金庫は東部・宜蘭県冬山郷公所(役所)で不用品の中に埋もれていた。外側はさびているが、「登録」や「明石製」などの文字が刻まれていることが確認でき、同所は台湾が日本による統治を受けていた大正時代(1912〜1926年)のものではないかと推測する。約4年前、同所が新庁舎に移転する際、職員に発見されたものの、開かずのままとなっていた。

同所は昨年、懸賞金をかけ、金庫を開けてくれる人を募集。だが、成功した人はいなかった。この情報を得た日本のテレビ局が日本の達人を引き連れて訪台。今月16日、達人が1度目の挑戦を図ったものの開けられず、その後も2回同所を訪れ、計16時間ほど粘ったが、開けることはできなかった。この達人は訪台期間中、他に2つの金庫の解錠に成功しており、この金庫だけが開けられなかったという。

日本の達人が帰国した21日、同所が改めて解錠できる人を募ったところ、翌22日、台北市在住の呉さんが名乗りを上げ、1時間で成功させた。呉さんは実際に金庫を見て1時間以内で開けられると確信したと話す。
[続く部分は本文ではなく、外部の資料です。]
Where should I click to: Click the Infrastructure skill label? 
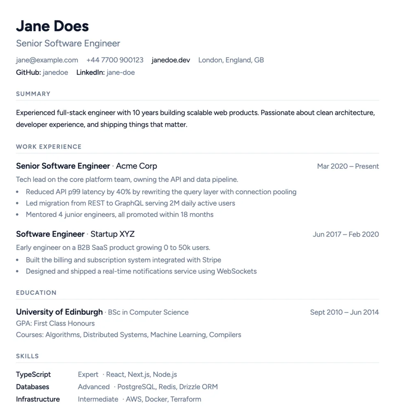pyautogui.click(x=38, y=399)
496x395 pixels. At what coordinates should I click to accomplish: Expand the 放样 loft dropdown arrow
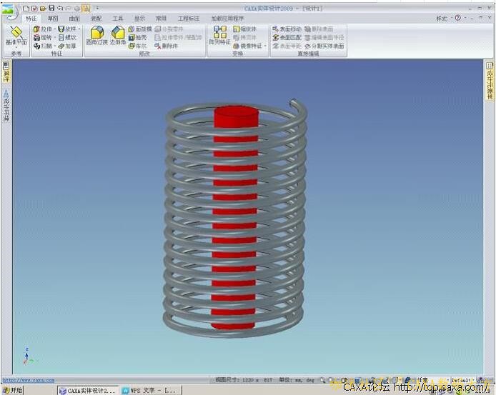tap(79, 29)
以前にも同じタイプの金庫を開けたことがあったという。

金庫の中身は、日本統治時代の農会(農協)の通帳や古い証券などの書類が主だった。郷長の謝燦輝さんは「宝の地図でも入っているのではないかと期待していた」と少しがっかりした様子を見せながらも、これらの書類を大事に保存すると話し、ゆくゆくは展示する考えを示した。

呉さんは、政府機関や海外の宝石店の金庫などを開けた経験を持つベテラン職人。この金庫の解錠に成功したことについては、自身は日本の達人より経験が長かっただけで、別にたいしたことではないと謙遜した。